E´ legittimo il licenziamento del dipendente che divulga notizie strettamente riservate e interne all´ azienda, al fine di mettere in cattiva luce la società concorrente.
Questo è quanto stabilito dalla sentenza n. 13922/17, emessa dalla sezione Lavoro della Suprema Corte, adita dal manager di una ditta di trasporti, che veniva licenziato per avere diffuso notizie diffamatorie e lesive dell´immagine della società concorrente, fatto di cui era stato chiamato a rispondere civilmente il datore di lavoro, che ha dovuto risarcire la concorrenza.
Il manager, ricevuto il licenziamento dalla ditta presso cui lavorava, lo impugnava innanzi al Tribunale di Ancona, ottenendo accoglimento della domanda. Adita la Corte d´Appello della stessa città, dalla ditta datrice di lavoro, questa vedeva accolto il suo reclamo, e così riformata l´ordinanza di primo grado, ottenendo il rigetto della domanda del manager per aver divulgato le informazioni di un´email riservata e strettamente confidenziale, inviatagli dal direttore, che indicava una strategia commerciale volta a di incremento della clientela.
L´uomo si rivolgeva quindi, ai giudici della Suprema Corte con le seguenti contestazioni. L´ interpretazione dei contenuti della contestazione disciplinare violava l´art. 1362 cod.civ., in quanto nelle due comunicazioni gli veniva addebitata la diffusione non autorizzata di notizie tratte dal sito internet e non la divulgazione di una mail aziendale riservata.

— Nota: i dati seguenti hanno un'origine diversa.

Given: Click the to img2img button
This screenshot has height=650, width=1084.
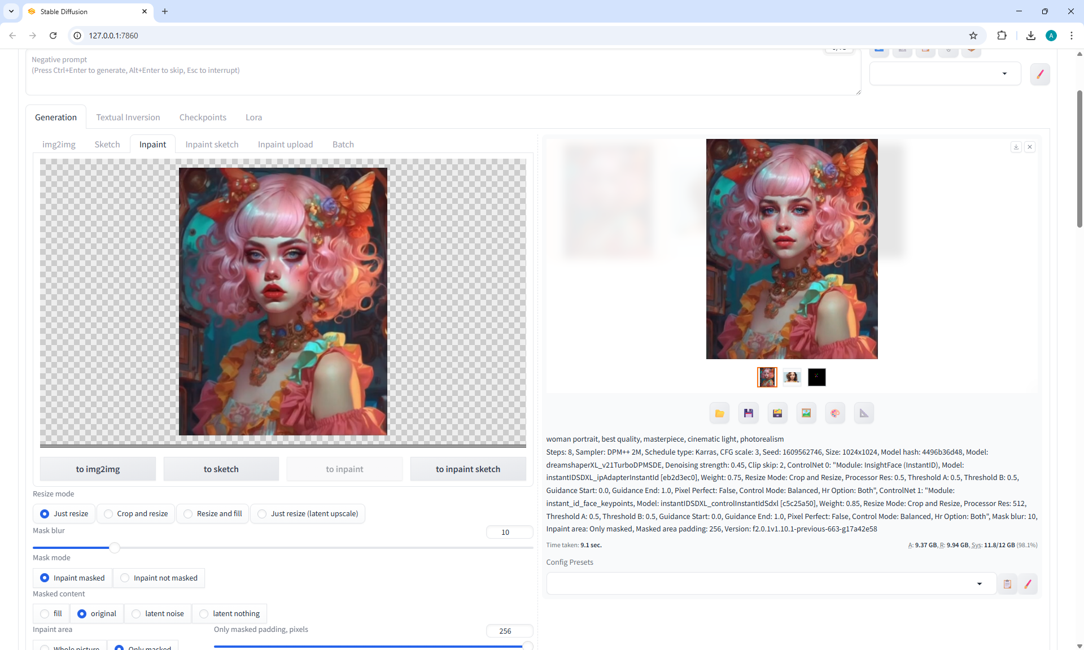Looking at the screenshot, I should click(x=98, y=469).
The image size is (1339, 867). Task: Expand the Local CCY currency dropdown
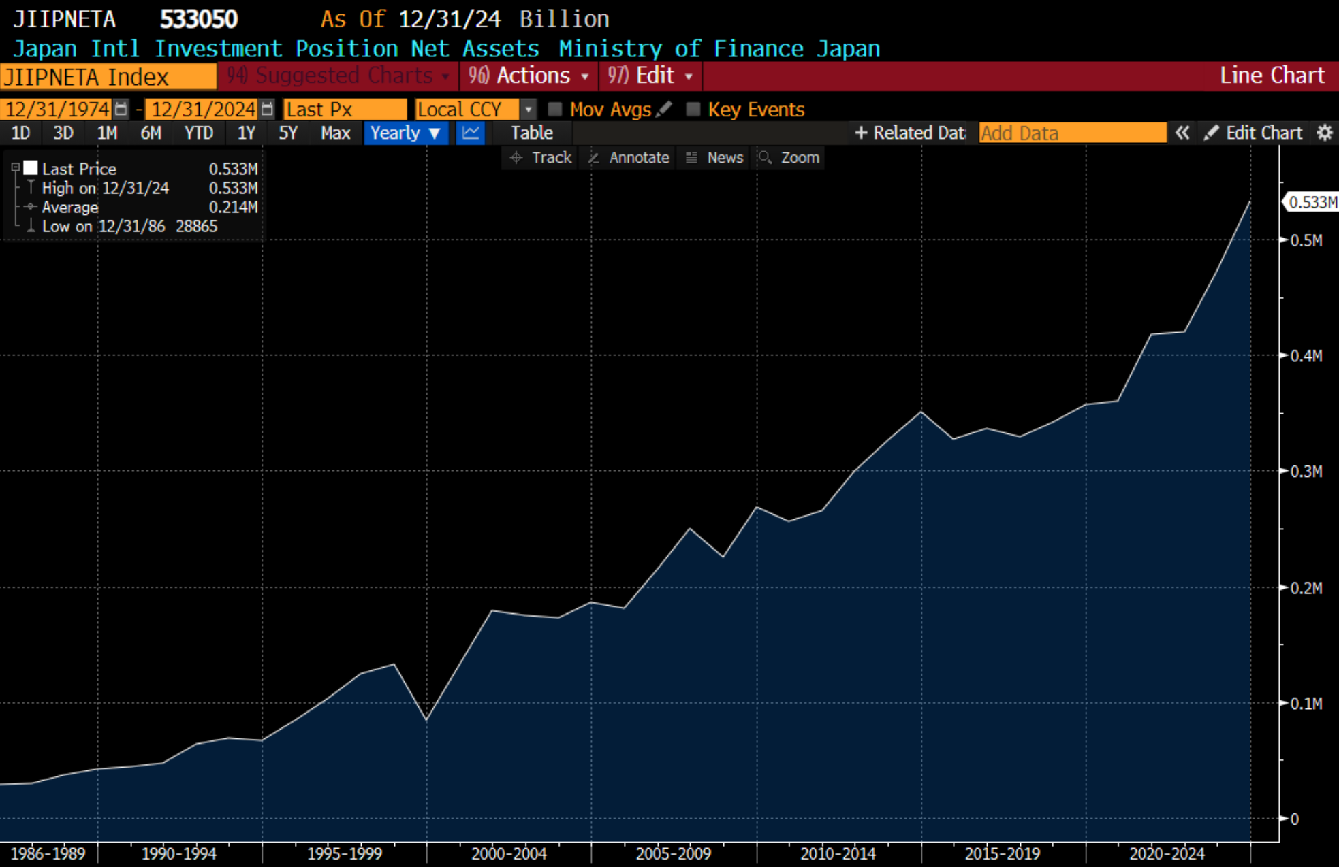(x=528, y=109)
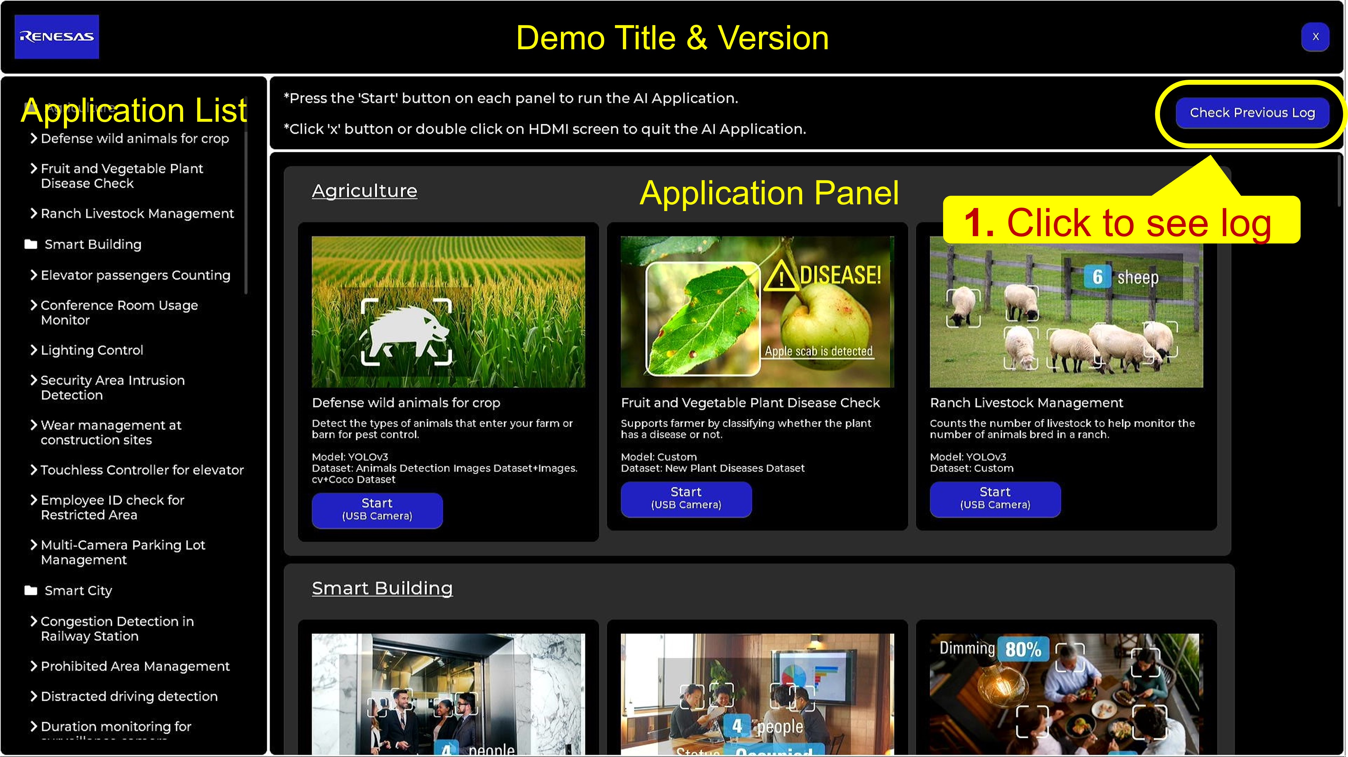Click the Prohibited Area Management chevron icon
Screen dimensions: 1348x757
33,666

Eccepiva poi, la violazione dell´ 1366 cod.civ., che impone di interpretare la contestazione, tutelando il ragionevole affidamento del lavoratore su quelli che sarebbero stati i precisi comportamenti di cui era chiamato a rispondere.
In caso di dubbio, poi, la Corte di merito avrebbe dovuto fare ricorso al criterio della interpretazione contro l´autore della clausola, e a favore di chi la subisce contenuto nell´ art. 1370 cod.civ., essendo la contestazione disciplinare un atto unilaterale. Interpretazione che, vista la soccombenza del manager, in sede di merito, era stata disattesa.
Denunziava per ultima, l´aver fatto valere, in causa, una condotta del dipendente diversa da quella contestata nella sede disciplinare costituiva violazione del principio di immodificabilità della contestazione degli addebiti.
Secondo la Cassazione, la Corte di merito ha ritenuto essere oggetto di contestazione nella sede disciplinare, l´aver trasmesso, senza autorizzazione a ben 84 clienti della società concorrente, di comunicazioni interne idonee a ledere l´immagine commerciale della ditta concorrente. L´interpretazione data era conforme al tenore letterale delle contestazioni nelle quali l´addebito riguardava il compimento di atti di concorrenza sleale non autorizzati. La circostanza che le notizie e le valutazioni trasmesse ai clienti del settore fossero state comunicate al ricorrente dal direttore commerciale della società datrice di lavoro, non modificava i termini della contestazione. Faceva così cadere, la S.C. la fondatezza dei vizi denunciati.
In sostanza, l´iniziativa del manager di divulgare, presso la clientela concorrente, al fine di sviarla in modo scorretto, notizie interne all´azienda e apprese in ragione di servizio, veniva considerata arbitraria e contraria alle regole della correttezza commerciale, lesiva del vincolo fiduciario e pregiudizievole dell´immagine del datore di lavoro. Alla luce di tali osservazioni, vana si rivelava la scelta del lavoratore, di presentare ricorso in Cassazione, la quale confermava la decisione presa in appello, ribadendo la legittimità del licenziamento contestato.